How can I release this in the most graceful way possible?
9 of cups (happiness)
What am I invoking and bringing forth this cycle?
How can I be gentle with myself during this transition?
2 disks (change)
Yesss. A lot to feel out here! Both Lust and 2 of Disks were in my last four card spread, so it’s quite clear that I need to heed those messages.
At first glance, The Lovers as what I need to release seemed confusing. But on closer inspection the message came into focus. What should be released, is the need for external validation. The thirst to be acknowledged outside myself; for self-love not to be enough. I need to let go of this self admonishment, self hatred and criticism which has become ingrained in my thought processes. It can happen so quickly sometimes I almost don’t notice! The first step is becoming aware of my thoughts in the present. The Lovers invites me practice self love, to become my own greatest partner as I move through this phase.
9 of cups. Ah, what a sweet drink of water. Abundance! Appreciation of the blessings and being tuned into how much love is woven into our world. Of course, things are also dark, challenging and painful. But this card invites me to be grateful for all the love that is available, all the miracles that are manifest. This card tells me to show gratitude and to be receptive to love and beauty in the world as I shed what no loner serves.
Then, Lust (Strength in other decks). I’ve always had a predilection for this card. In my Thoth deck the imagery is so beautiful and the energy of the girl, unafraid, opening the jaws of the lion speaks to me in some magical way. This card begs for enthusiasm, bravery, passion for life and really living in the moment. To show up authentically and brimming with courage and the knowledge you have what you need to move through life.

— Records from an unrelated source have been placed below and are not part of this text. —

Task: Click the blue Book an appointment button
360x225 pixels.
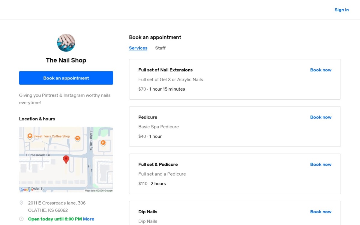Action: click(66, 78)
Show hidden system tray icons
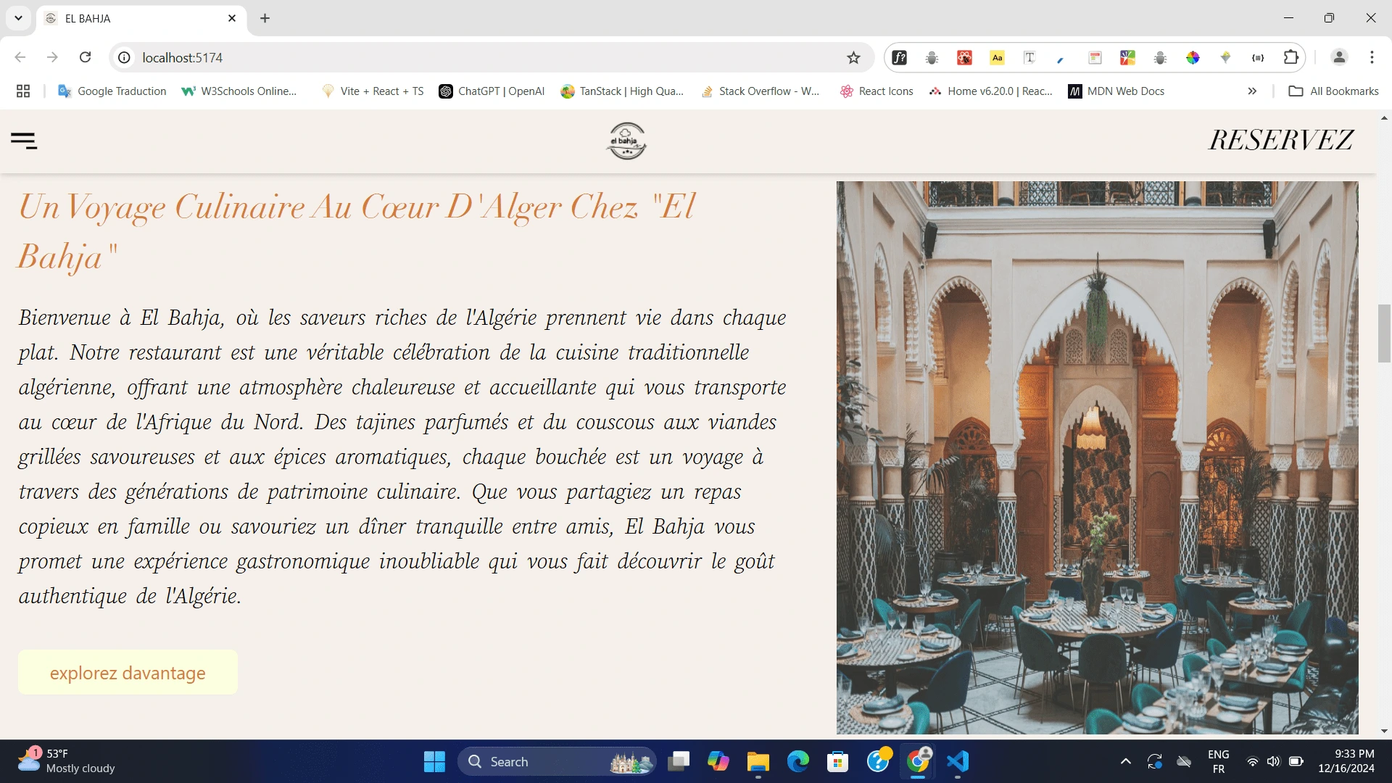The width and height of the screenshot is (1392, 783). (1125, 761)
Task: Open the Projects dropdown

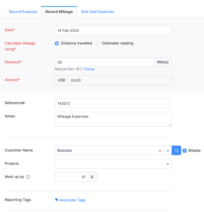Action: pyautogui.click(x=113, y=164)
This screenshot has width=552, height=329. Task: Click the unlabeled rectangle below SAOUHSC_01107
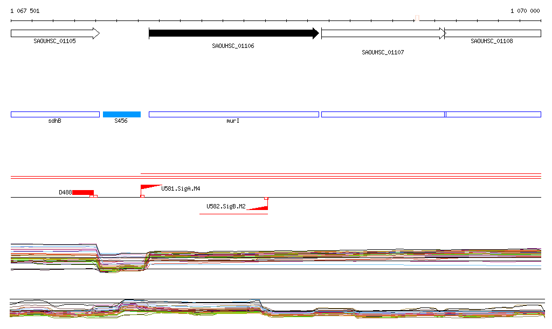383,114
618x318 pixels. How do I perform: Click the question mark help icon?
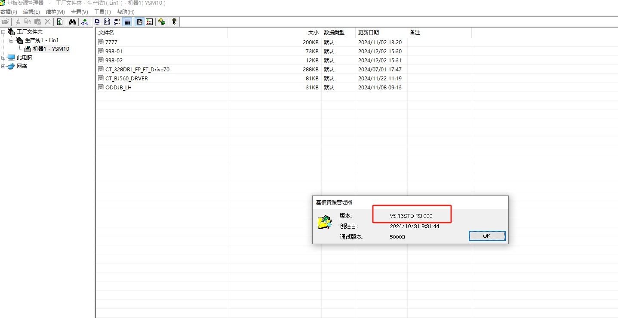click(174, 21)

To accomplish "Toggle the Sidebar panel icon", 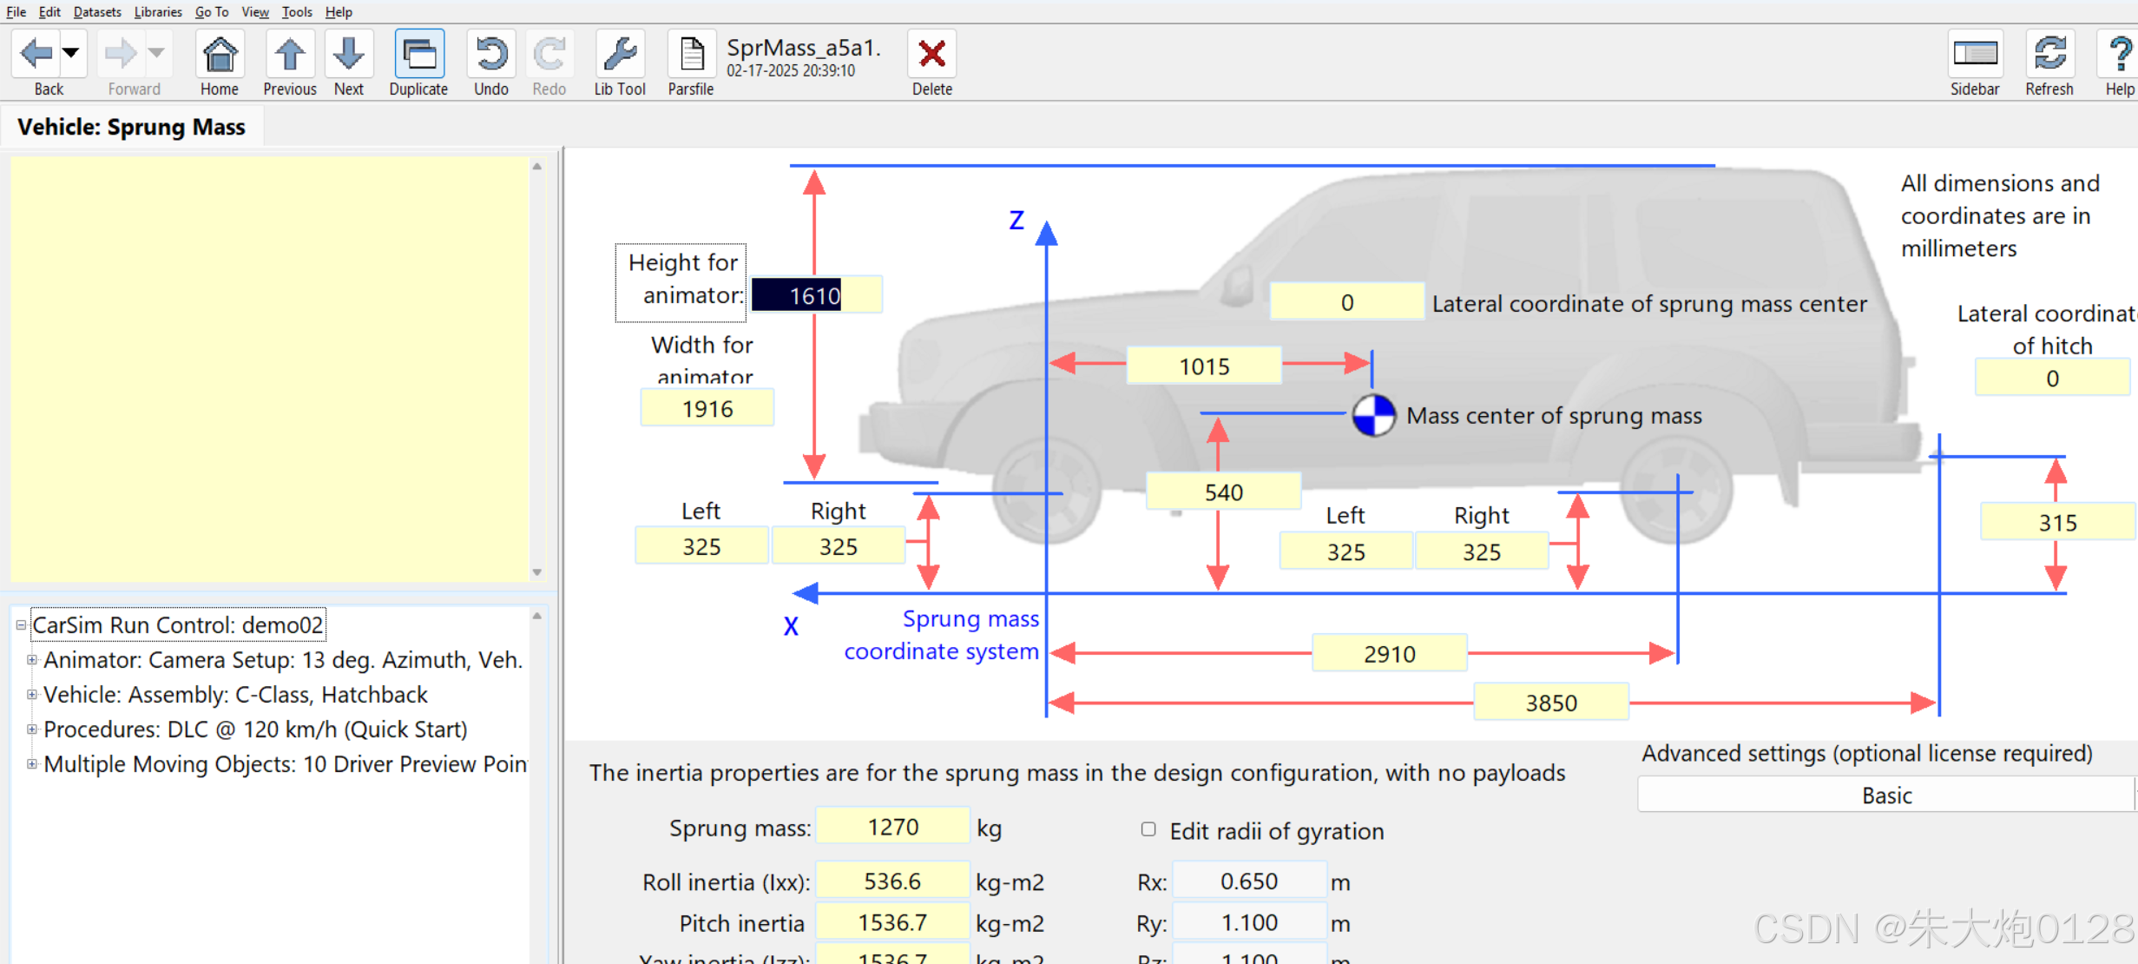I will [x=1975, y=54].
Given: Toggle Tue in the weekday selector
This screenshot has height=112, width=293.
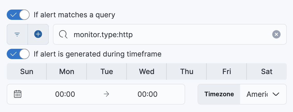Looking at the screenshot, I should pos(107,71).
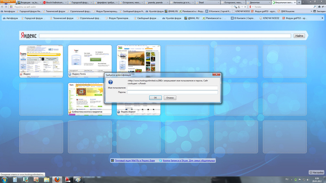The height and width of the screenshot is (183, 326).
Task: Click the magnifier icon in the Yandex search box
Action: pos(315,7)
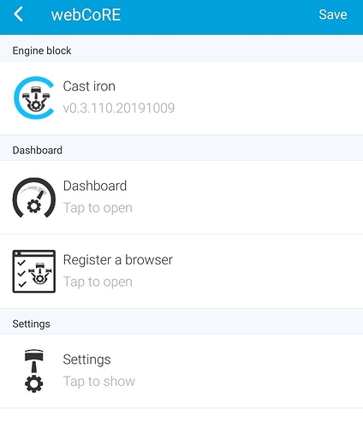
Task: Tap the piston and gear Settings icon
Action: pyautogui.click(x=34, y=371)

Finally, 2 of disks. Not necessarily a gentle card, but there are ways to shift as gracefully as possible. This card reminds me that change is taking place, this is a pivotal point on my path and I should embrace the death of what needs to go. The anger, bitterness and wavering of self confidence are ready to go. This message invites me to step into my responsibility and uphold the practices that bring color to my life and peace to my mind.
Trying not to be too long winded here! This post is simeltaneously an archive of my journey (which perhaps speaks to you on your path!) an invitation to slow down this lunar phase, and my take on this tarot spread.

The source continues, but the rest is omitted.